NEW YORK, June 10, 2024 (GLOBE NEWSWIRE) -- Gainey McKenna & Egleston announces that a securities class action lawsuit has been filed in the United States District Court for the Central District of California on behalf of all persons or entities who purchased or otherwise acquired Fat Brands Inc. (“Fat Brands” or the “Company”) (NASDAQ: FAT, FATBB, FATBP, FATBW) securities between March 24, 2022 and May 10, 2024, inclusive (the “Class Period”). The lawsuit seeks to recover damages for the Company’s investors under the federal securities laws.

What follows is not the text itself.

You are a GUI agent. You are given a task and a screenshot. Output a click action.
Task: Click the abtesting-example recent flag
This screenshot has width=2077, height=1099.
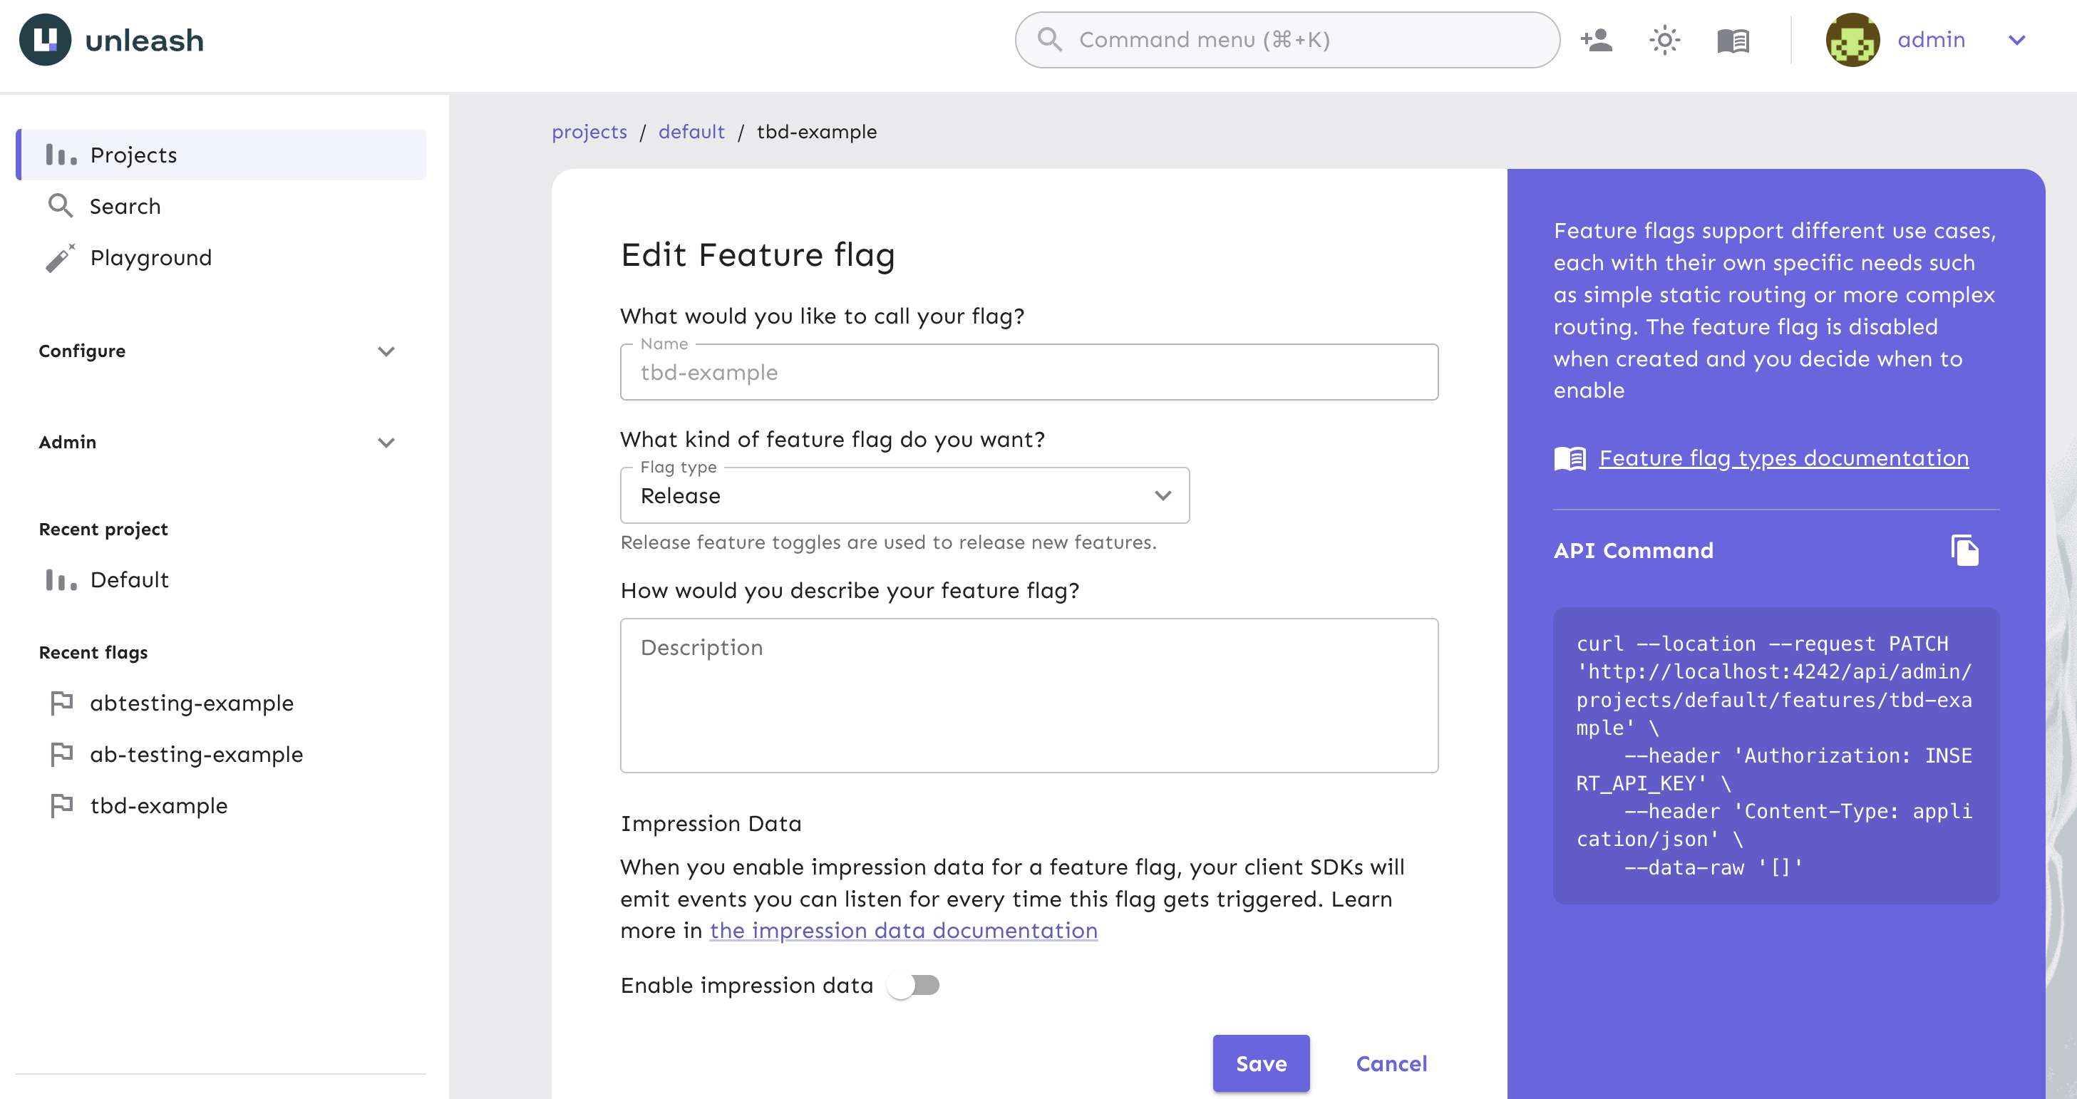coord(193,702)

The Complaint in the lawsuit alleges that Defendants made materially false and/or misleading statements, as well as failed to disclose material adverse facts about the Company’s business, operations, and prospects. Specifically, the Complaint alleges that the Defendants failed to disclose to investors that: (1) Defendants failed to disclose that Andrew A. Wiederhorn, the Company’s Chairman and former CEO, had received improper payments from the Company, exposing Fat Brands to criminal liability and; (2) as a result, Defendants’ statements about its business, operations, and prospects, were materially false and misleading and/or lacked a reasonable basis at all times.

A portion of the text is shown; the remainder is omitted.